Selon l’homme d’Etat belge, le plan de relance européen arrive bien derrière celui des Etats-Unis et de la Chine, qui ont alloués respectivement 600 et 450 milliards d’euros pour restructurer leur économie et sortir leur pays hors de la crise.
Le plan de relance européen, qui avec seulement 170 milliards d’euros représente au plus 3 % du PIB européen après que les stabilisateurs économiques tels que les prestations de chômage et les prestations sociales aient été pris en compte, n’est pas suffisamment ambitieux, a expliqué M. Verhofstadt.
C’est une période exceptionnelle. C’est une crise exceptionnelle. Nous avons donc besoin de solutions exceptionnelles, pas de recettes conventionnelles qui de toute façon n’ont pas l’air de fonctionner, écrit-il dans son livre.
Les réformes d’enverguer et les actions audacieuses nécessite d’abord et avant tout de nettoyer le secteur bancaire de ses actifs toxiques et d’avancer dans la recapitalisation des banques, croit-il.
Verhofstadt a lancé une attaque virulente contre le rapport Larosière commandé par l’exécutif européen qui fait une série de propositions dans le domaine de la supervision financière, critiquant l’idée de créer un organe de régulateurs nationaux plutôt que d’avoir un superviseur financier européen unique.
En continuant à faire une distinction entre les banques et les institutions financières, selon qu’elles soient surtout attachées à un marché national ou orientées vers les niveaux européen et international, on passe à côté du problème essentiel qui nous a conduit à la crise actuelle, note M. Verhofstadt, expliquant que la seule solution est d’avoir un organisme de surveillance européen unique.
M. Verhofstadt est convaincu que l’Europe peut aider à faire repartir l’économie mondiale si elle parvient à construire un seul plan d’investissement, ou « Europlan ». L’Europe ne peut pas sortir de la récession économique avec 27 plans verticaux et parfois même protectionnistes, mais par un plan d’investissement horizontal majeur adapté au passage accéléré d’une économie fossile dépassée à une économie nouvelle et durable, a-t-il déclaré, ajoutant que l’Europe a besoin d’au moins 400 milliards d’euros de dépenses additionnelles
Pour financer son « Europlan », M. Verhofstadt en appelle à une réforme du budget européen et à une distribution d’ « euroobligations » : une idée déjà rejetée par l’exécutif européen après la pression mise par certains pays, notamment l’Allemagne.
L’homme d’Etat veut mettre sur pied un marché des euroobligations d’environ 1 000 milliards d’euros, l’équivalent de 10 % du marché américain des obligations.

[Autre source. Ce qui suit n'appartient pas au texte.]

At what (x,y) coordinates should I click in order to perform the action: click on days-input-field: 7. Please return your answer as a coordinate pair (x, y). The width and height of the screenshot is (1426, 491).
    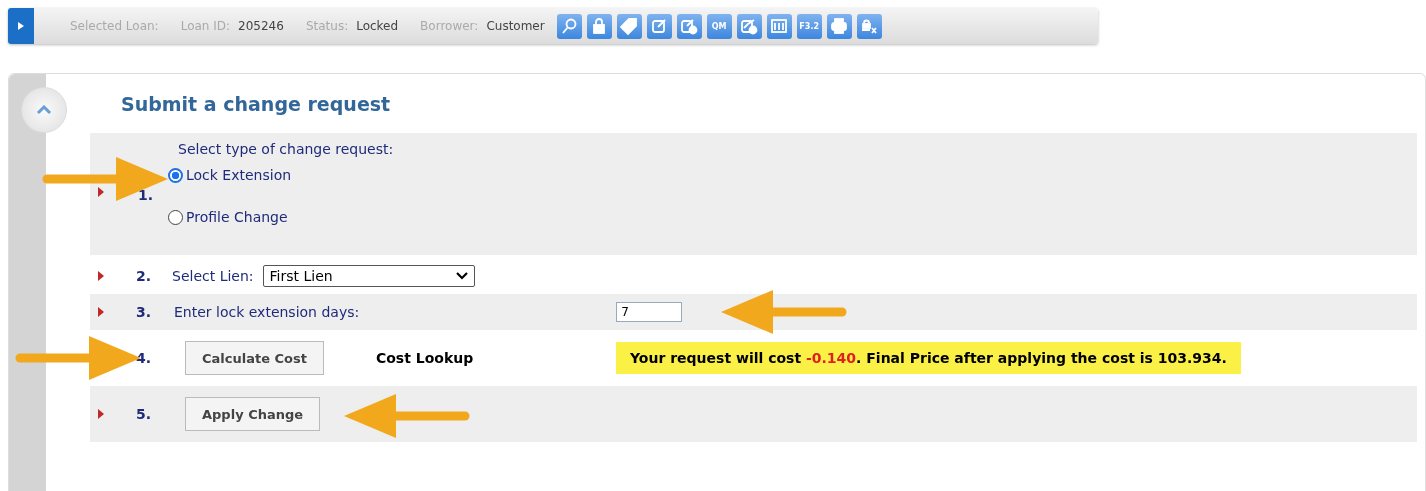
    Looking at the image, I should click on (650, 312). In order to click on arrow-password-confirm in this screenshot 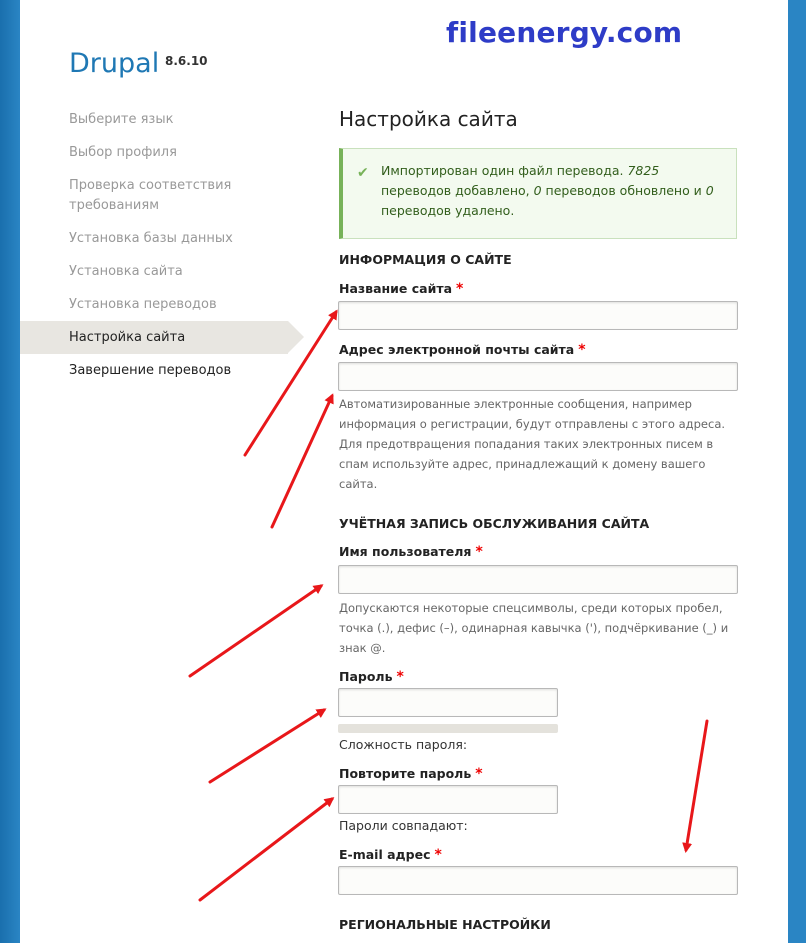, I will do `click(266, 850)`.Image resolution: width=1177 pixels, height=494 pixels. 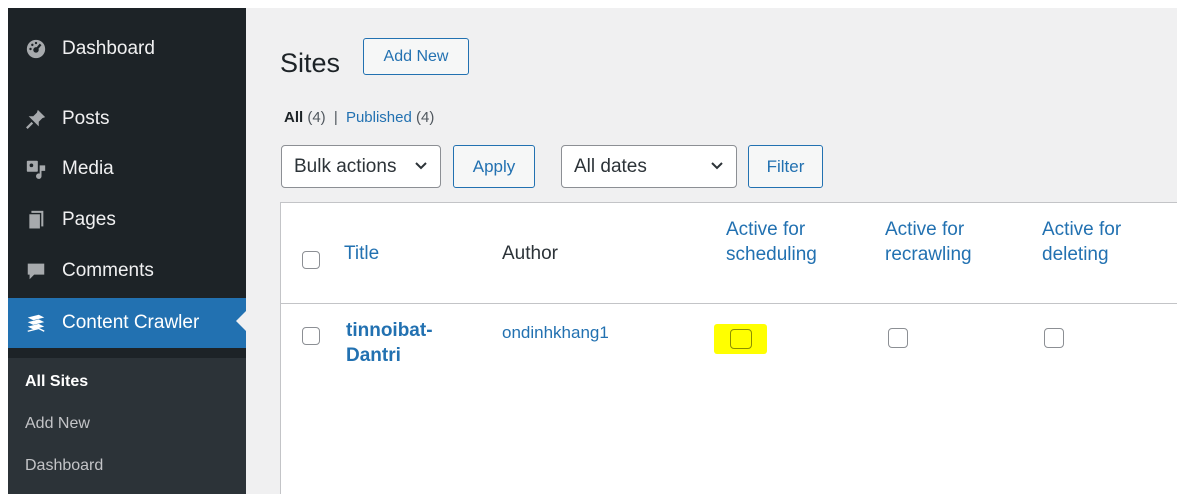 I want to click on column-active-scheduling: Active for scheduling, so click(x=772, y=242).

Avec les liquidités fournies par l’ « europlan », nous devrions être, selon lui, en position de rembourser les obligations et même d’acquitter certaines dettes des pays de l’eurozone, a-t-il souligné, soutenant qu’aucun projet d’investissement ou de recapitalisation ne devrait être appliqué aux frais du contribuable.
Ce dont nous avons besoin, c’est d’une proposition de la Commission, a-t-il déclaré, mettant en évidence l’absence de stratégie cohérente de la Commission ou d’initiatives concrètes et rappelant que le Marché unique avait démarré sur une proposition de Jacques Delors. 70 % du projet de M. Delors avait été rejeté, mais les 30 % approuvés ont mené à l’établissement du marché intérieur d’aujourd’hui, a déclaré M. Verhofstadt.